L’idée est aussi saugrenue que ce que son nom laisse entendre : ce que l’on perçoit comme le monde réel serait en réalité un programme informatique, au sein duquel nous serions des sortes de « Sims », des personnages à la merci d’algorithmes incroyablement puissants.
Des dizaines de scientifiques et de philosophes se sont interrogés sur la nature de la réalité au fil des siècles, à commencer par Platon avec son allégorie de la caverne. Dans cette scène, des prisonniers vivent enchaînés dans une caverne depuis leur naissance. Ils tournent le dos à l’extérieur et ne voient que des ombres d’objets et d’humains projetées sur le mur. Si bien que les ombres sont la seule réalité qu’ils connaissent… et qu’ils sont persuadés que rien d’autre n’existe. René Descartes, lui aussi, s’est interrogé sur l’illusion et sur nos perceptions sensorielles potentiellement trompeuses.

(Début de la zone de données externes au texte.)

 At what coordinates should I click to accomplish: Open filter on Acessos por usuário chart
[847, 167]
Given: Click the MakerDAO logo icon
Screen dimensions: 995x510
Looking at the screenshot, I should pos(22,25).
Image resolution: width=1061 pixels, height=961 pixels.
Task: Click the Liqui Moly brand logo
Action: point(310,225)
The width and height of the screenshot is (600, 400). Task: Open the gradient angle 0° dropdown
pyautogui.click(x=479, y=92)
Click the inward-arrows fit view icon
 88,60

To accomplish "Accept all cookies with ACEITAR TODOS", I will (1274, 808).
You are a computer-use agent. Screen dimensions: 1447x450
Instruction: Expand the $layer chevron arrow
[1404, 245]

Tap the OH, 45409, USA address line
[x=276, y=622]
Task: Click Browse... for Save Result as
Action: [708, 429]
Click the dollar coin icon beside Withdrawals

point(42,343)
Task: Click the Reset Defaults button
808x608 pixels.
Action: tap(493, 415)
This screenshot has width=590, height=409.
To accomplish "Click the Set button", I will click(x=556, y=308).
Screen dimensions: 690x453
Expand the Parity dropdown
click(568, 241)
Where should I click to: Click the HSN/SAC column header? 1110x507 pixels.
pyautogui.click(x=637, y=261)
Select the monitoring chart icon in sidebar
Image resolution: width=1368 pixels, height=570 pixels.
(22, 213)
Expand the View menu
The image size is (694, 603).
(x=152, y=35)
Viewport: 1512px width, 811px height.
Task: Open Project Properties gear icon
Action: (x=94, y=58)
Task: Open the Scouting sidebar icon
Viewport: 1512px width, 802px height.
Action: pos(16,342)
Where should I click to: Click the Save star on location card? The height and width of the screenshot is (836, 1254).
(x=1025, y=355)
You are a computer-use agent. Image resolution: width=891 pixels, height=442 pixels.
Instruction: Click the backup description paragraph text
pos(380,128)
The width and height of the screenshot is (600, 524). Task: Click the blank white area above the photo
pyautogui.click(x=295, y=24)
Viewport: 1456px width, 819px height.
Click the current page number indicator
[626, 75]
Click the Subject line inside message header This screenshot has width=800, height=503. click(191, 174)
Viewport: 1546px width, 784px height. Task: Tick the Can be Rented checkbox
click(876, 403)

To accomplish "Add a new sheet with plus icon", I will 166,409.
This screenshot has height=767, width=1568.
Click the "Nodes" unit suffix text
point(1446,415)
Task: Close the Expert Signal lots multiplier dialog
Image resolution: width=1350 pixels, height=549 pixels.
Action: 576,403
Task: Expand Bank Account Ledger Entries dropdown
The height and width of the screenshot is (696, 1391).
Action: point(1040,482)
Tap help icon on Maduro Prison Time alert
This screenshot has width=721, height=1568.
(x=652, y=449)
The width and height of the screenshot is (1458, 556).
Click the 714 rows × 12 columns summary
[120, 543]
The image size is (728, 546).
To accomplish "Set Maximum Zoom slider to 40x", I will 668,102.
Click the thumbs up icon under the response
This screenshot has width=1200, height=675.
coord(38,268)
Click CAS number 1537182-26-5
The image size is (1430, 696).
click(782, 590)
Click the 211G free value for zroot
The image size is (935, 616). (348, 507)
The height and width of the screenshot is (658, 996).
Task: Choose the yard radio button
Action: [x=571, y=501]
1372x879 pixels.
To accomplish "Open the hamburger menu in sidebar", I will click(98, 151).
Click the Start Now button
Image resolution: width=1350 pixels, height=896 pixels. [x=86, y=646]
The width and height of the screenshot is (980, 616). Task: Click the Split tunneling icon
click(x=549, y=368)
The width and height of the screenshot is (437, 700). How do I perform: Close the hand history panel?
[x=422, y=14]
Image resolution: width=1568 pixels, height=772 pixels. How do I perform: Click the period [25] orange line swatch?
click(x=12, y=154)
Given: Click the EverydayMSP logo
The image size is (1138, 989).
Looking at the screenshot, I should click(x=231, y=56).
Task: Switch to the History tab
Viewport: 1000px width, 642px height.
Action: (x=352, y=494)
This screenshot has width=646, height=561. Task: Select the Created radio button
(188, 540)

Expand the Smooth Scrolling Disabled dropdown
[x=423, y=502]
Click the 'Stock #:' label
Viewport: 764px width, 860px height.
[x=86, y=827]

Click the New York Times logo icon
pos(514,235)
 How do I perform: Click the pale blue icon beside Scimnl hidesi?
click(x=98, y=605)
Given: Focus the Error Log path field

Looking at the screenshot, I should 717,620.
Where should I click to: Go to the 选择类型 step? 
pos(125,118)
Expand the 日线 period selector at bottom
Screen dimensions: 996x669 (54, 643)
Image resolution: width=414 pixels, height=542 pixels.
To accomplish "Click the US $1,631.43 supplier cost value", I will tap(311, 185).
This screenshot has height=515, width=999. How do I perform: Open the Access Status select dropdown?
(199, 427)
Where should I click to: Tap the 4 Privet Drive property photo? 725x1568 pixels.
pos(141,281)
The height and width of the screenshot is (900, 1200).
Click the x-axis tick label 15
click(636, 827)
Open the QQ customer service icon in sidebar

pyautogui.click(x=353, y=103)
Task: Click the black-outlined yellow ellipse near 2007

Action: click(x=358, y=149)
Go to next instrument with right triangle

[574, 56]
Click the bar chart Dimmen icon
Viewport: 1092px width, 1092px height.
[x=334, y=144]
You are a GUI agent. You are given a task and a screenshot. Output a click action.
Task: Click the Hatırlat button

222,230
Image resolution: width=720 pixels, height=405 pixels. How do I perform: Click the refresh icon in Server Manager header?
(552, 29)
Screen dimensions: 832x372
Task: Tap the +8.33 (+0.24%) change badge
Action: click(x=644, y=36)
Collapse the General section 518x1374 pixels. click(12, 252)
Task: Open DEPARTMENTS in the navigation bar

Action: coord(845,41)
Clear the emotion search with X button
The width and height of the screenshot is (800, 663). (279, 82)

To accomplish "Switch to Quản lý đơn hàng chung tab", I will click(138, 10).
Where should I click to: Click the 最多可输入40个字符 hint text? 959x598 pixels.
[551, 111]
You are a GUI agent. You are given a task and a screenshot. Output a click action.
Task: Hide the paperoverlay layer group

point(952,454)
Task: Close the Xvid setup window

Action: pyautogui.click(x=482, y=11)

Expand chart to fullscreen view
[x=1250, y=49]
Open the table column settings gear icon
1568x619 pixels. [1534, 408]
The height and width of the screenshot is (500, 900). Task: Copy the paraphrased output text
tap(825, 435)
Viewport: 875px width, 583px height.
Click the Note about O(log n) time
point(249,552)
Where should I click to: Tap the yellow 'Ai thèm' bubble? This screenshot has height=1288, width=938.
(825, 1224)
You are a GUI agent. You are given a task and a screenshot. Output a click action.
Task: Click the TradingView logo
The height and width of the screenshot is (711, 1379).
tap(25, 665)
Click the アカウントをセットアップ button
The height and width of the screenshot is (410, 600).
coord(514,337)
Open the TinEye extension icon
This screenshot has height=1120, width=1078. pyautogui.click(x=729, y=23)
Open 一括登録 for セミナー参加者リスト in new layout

En 2003, le philosophe Nick Bostrom, de l’Université d’Oxford, apporte une tournure plus scientifique au débat, à coups de probabilités mathématiques. Il explique dans un article fondateur qu’il est très probable qu’une civilisation avancée parvienne à produire des simulations humaines réalistes et dotées d’une conscience. Et que si cette civilisation peut le faire, il y a de grandes chances qu’elle le fasse. En bref, il ne prouve rien, mais il conclut que c’est statistiquement crédible.
Depuis, les publications se succèdent, certaines affirmant que c’est impossible (comme celle des Canadiens ci-haut) et d’autres que c’est probable. Dans un article de 2025, le physicien américain Melvin Vopson, grand partisan de la théorie, amène le concept une coche plus loin. Selon lui, la gravité, cette force fondamentale de la nature, serait en fait une manifestation de la « compression de l’information » liée au programme qui régit le monde. En compactant la matière, la gravité serait en fait une façon de réduire le volume d’informations dans lequel nous évoluons. « Les ordinateurs compressent et restructurent leurs données constamment pour libérer de la mémoire et de la puissance de calcul. Il se passe peut-être la même chose dans l’Univers », avance-t-il dans le webzine de vulgarisation The Conversation.
Le hic, c’est que si nous vivons dans une sorte de dôme artificiel, comme les protagonistes du Truman Show, on ne pourra jamais le prouver. Car tous nos arguments, toutes nos tentatives de démonstrations expérimentales ou théoriques feront par essence eux aussi partie de la simulation. Et donc ne tiendront jamais la route. Dans ce cas, à quoi bon s’arracher les cheveux, arguent certains scientifiques ?
Par ailleurs, ce postulat ouvre une sacrée boîte de Pandore… À quoi peut bien ressembler la forme de vie plus intelligente que nous, capable de créer un tel univers ? Et d’où vient cette forme de vie ? Comment est-elle apparue ? Voilà qui nous ramène plus ou moins au grand mystère des origines, que l’on explore dans ce numéro. Il n’y est pas question de la théorie de la simulation, mais on pose tout de même de grandes questions philosophiques : qu’est-ce que la vie ? Comment peut-elle émerger du « non vivant » ? Peut-on la créer artificiellement ?
On fait peut-être fausse route, mais à défaut de prouver que l’on vit dans une modélisation, autant tenter de modéliser la vie telle qu’on la connaît. C’est ce que font les scientifiques : ils la décortiquent, ils la traquent dans les roches anciennes, tentent de la faire naître en laboratoire… Il y a encore du pain sur la planche, mais le voile se lève petit à petit.
Et, s’il advient que nous sommes bel et bien dans une simulation, ce travail acharné aura le mérite d’être divertissant pour les extraterrestres ou les superhumains qui nous contrôlent.